Continuing the path of excellence established by Vasant and the editorial team is my main objective as the next Editor-in-Chief for BDJ. In my new role, I will dedicate my time to further develop the publishing reputation of the BDJ. Our goal is to provide a quick response to authors of submitted articles and rigorous peer reviews. We plan to increase BDJ visibility and to enlarge its scope by working closely with organizers of relevant conferences and workshops to include additional topics of big data science and foundations, big data infrastructure, big data management, big data retrieval, advanced analytics for big data, big data security, privacy and trust, and a variety of high-impact big data applications. We will solicit high-quality reviews, short communications, letters, and original research articles addressing multiple aspects of the big data field, including development of novel and effective methods for handling volume, velocity, variety, value, and veracity of big data. In addition, we will publish articles describing systems that integrate and deploy existing tools to make new discoveries in challenging applications. We will also welcome proposals for development of special issues on emerging big data topics.

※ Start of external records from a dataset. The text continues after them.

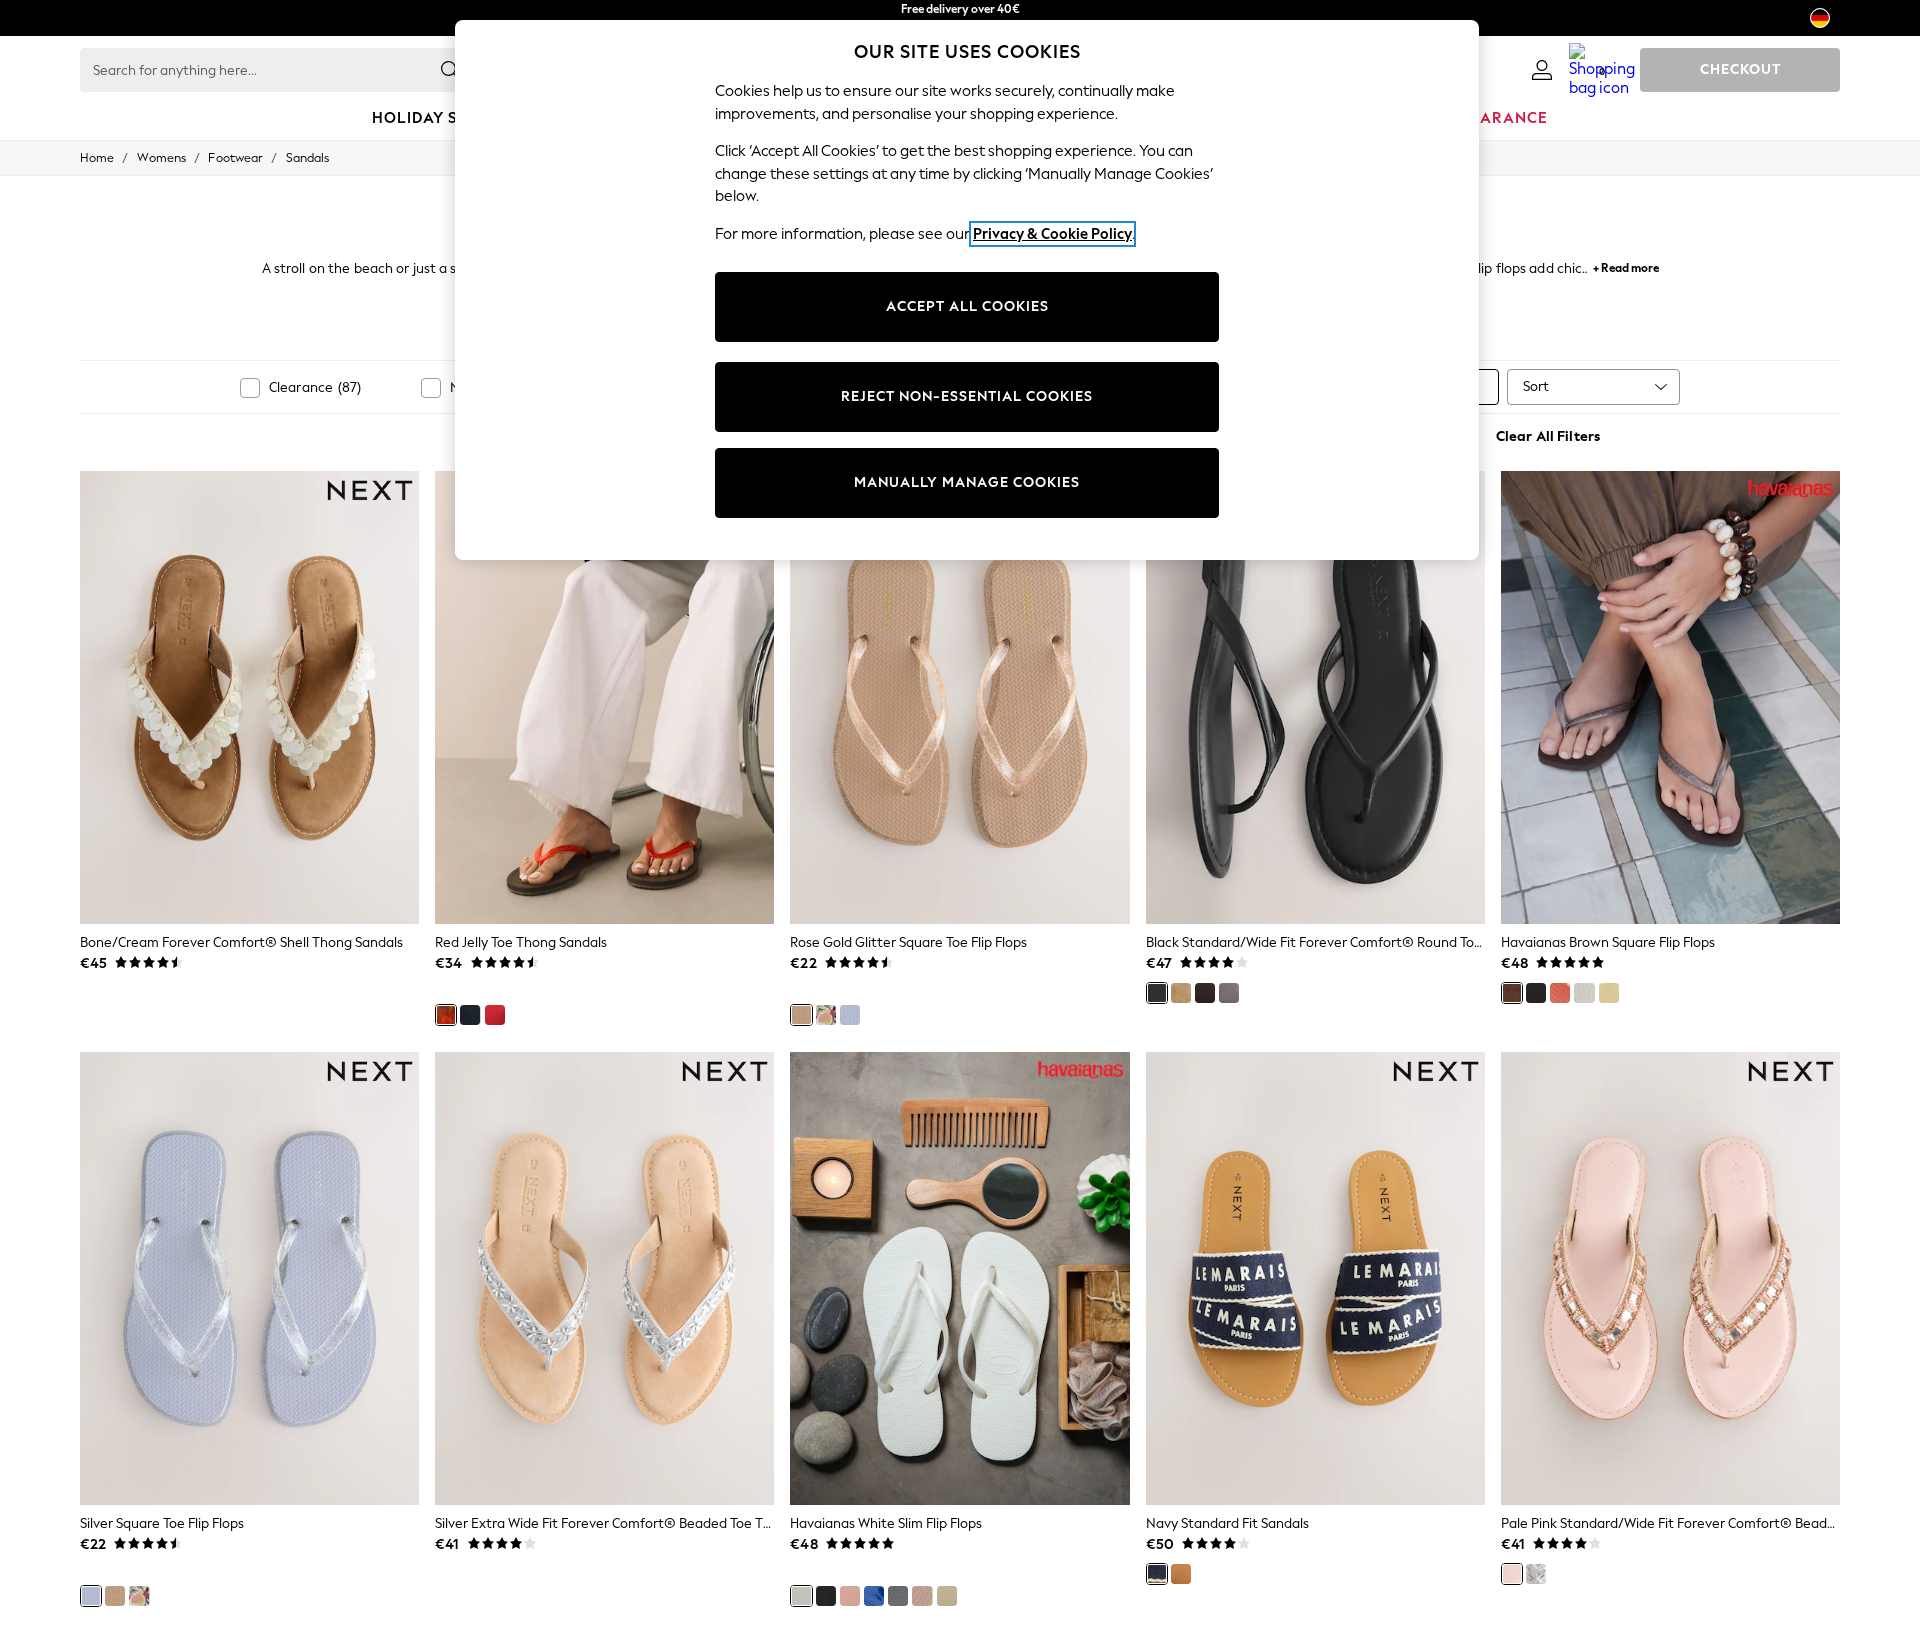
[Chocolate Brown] (1205, 993)
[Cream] (1609, 993)
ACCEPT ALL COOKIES (967, 306)
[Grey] (898, 1596)
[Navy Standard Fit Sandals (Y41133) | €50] (1315, 1278)
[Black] (470, 1015)
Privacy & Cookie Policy (1052, 234)
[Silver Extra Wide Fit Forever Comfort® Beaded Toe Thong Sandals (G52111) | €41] (604, 1278)
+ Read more (1626, 265)
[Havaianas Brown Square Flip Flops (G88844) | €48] (1670, 697)
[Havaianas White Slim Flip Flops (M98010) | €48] (959, 1278)
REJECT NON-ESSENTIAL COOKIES (967, 396)
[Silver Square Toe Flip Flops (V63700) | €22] (249, 1278)
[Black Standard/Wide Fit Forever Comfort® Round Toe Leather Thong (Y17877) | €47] (1315, 697)
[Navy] (1157, 1574)
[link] (1542, 70)
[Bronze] (947, 1596)
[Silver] (850, 1015)
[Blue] (874, 1596)
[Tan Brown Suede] (1181, 993)
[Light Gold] (922, 1596)
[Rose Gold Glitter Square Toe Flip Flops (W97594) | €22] (959, 697)
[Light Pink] (850, 1596)
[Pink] (1560, 993)
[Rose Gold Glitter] (801, 1015)
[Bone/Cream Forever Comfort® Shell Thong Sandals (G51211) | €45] (249, 697)
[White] (1584, 993)
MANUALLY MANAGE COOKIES (967, 482)
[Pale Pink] (1512, 1574)
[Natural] (1181, 1574)
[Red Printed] (826, 1015)
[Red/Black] (495, 1015)
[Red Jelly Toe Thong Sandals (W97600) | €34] (604, 697)
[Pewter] (1229, 993)
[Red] (446, 1015)
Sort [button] (1536, 386)
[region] (967, 290)
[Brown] (1512, 993)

Toward this objective, this BDJ issue includes an interview, a survey, and five research articles discussing a range of topics related to effective integration, analysis, and visualization of streaming data.
An interview with Bart Baesens on his book, “Principles of Database Management,” is aimed to highlight a new practical guide for storing, managing, and analyzing big and small data. In this interview, one of the authors describes the scope and intended target audience of the book and provides links to supplemental materials, including YouTube lectures and PowerPoint slides.

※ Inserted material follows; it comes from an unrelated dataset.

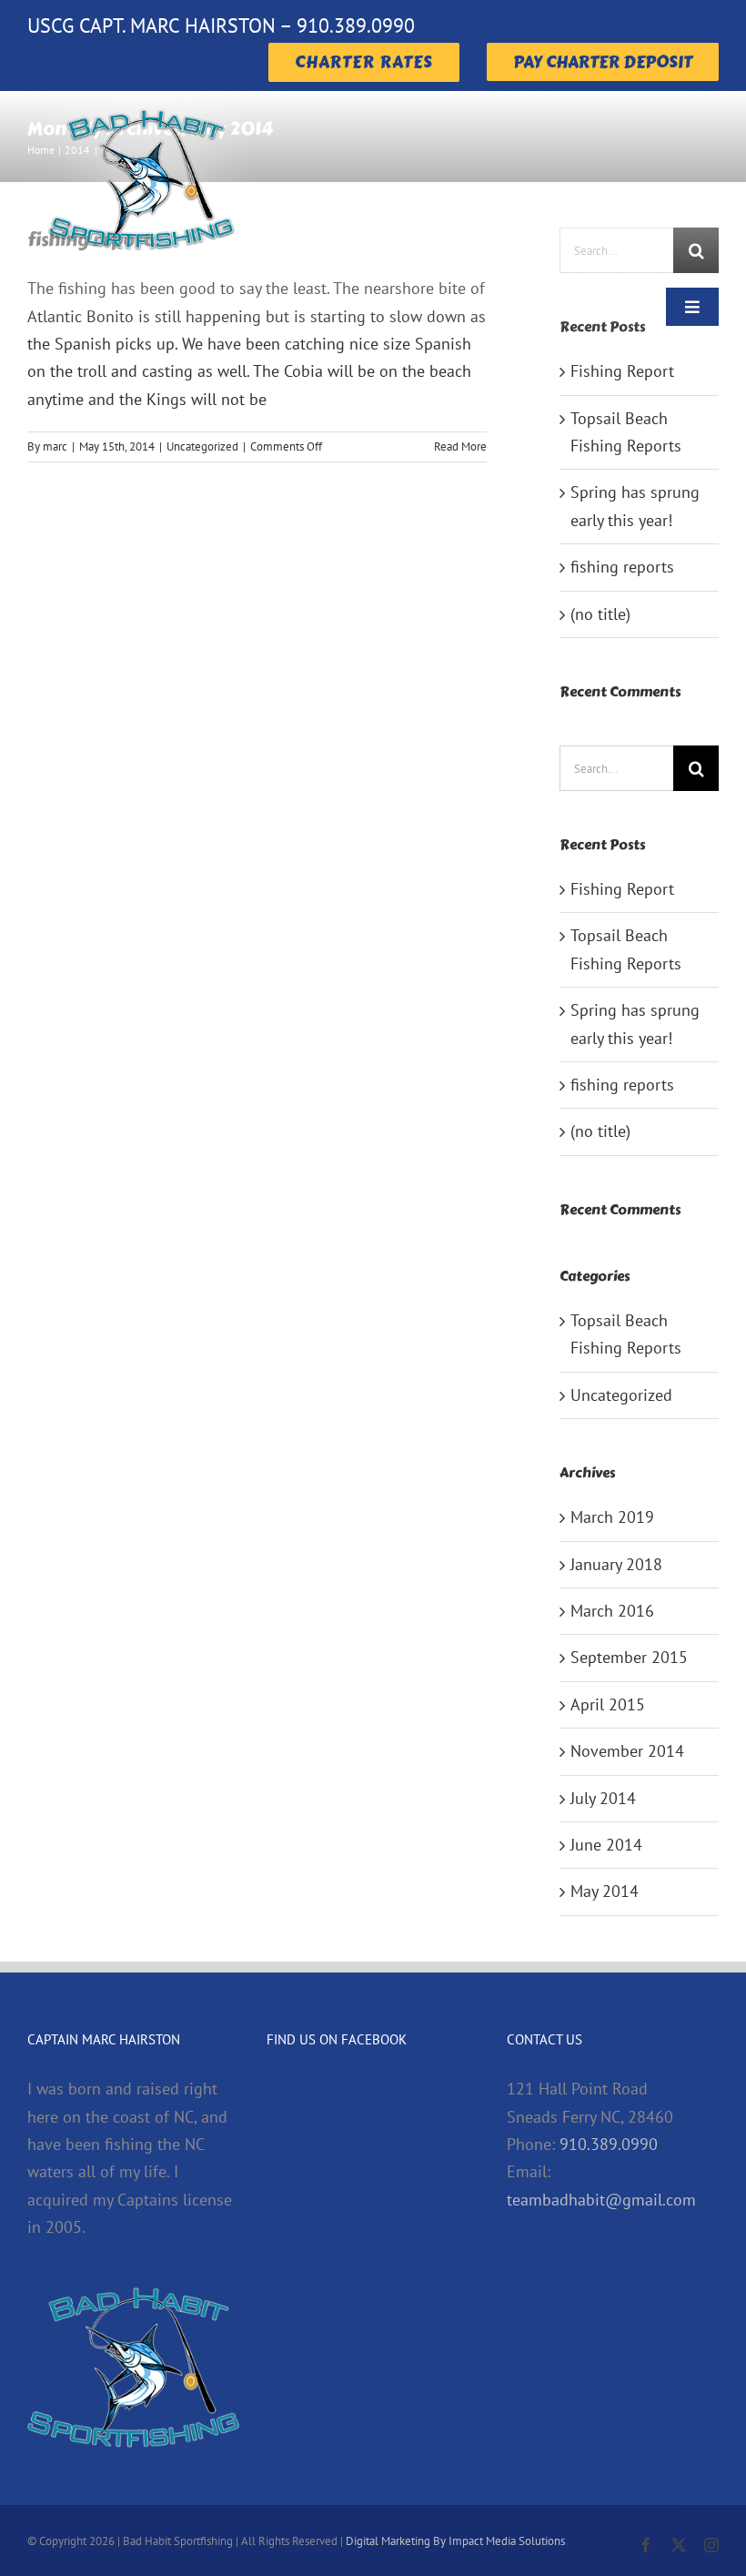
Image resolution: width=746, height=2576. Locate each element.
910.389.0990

A survey article on “How heterogeneity affects the design of Hadoop MapReduce schedulers” by Vaibhav Pandey and Poonam Saini provides a comparative analysis of various Hadoop scheduling schemes classified based on heterogeneity factors.
In “A data snapshot approach for making real-time predictions in basketball,” Varol Onur Kayhan and Alison Watkins propose a practical approach to computing live probabilities of winning for home and away teams during a basketball game based on the characteristics of play.
Populations of automated user accounts in online social networks, called bots, are studied by Andrej Duh, Marjan Slak Rupnik, and Dean Korosak in an article entitled “Collective Behaviour of Social Bots is Encoded in Theory Temporal Twitter Activity.” Using and analyzing Twitter data related to the UK EU referendum, they found that collective behavior in a population of bots is statistically different from populations of humans, although both groups exhibit properties similar to those found in social and biological systems placed near a critical point.
An infrastructure to support distributed storage and fast analysis of big heterogeneous documents is described by Pablo Basanta-Val and Luis Sanchez-Fernandez in an article entitled “Big-BOE: Fusing Spanish official gazette with big-data technology.”
A flexible and interactive online framework to visualize news data over time is proposed by Emilio Carrizosa, Vases Guerrero, Daniel Hards, and Dolores Romero Morales in an article entitled “On building online visualization maps for news data streams by means of mathematical optimization.”
Finally, in “Deep learning method for DoS attack detection based on Restricted Boltzmann Machine,” Yadigar Imamverdiyev and Fargana Abdullayeva describe a real-time deep neural networks-based method for accurate and adaptive detection of malicious activities in a computer network.
I hope that the articles published in this issue will inspire further interest in transforming the world through big data research. I also invite you to submit your potentially transformative research for BDJ consideration.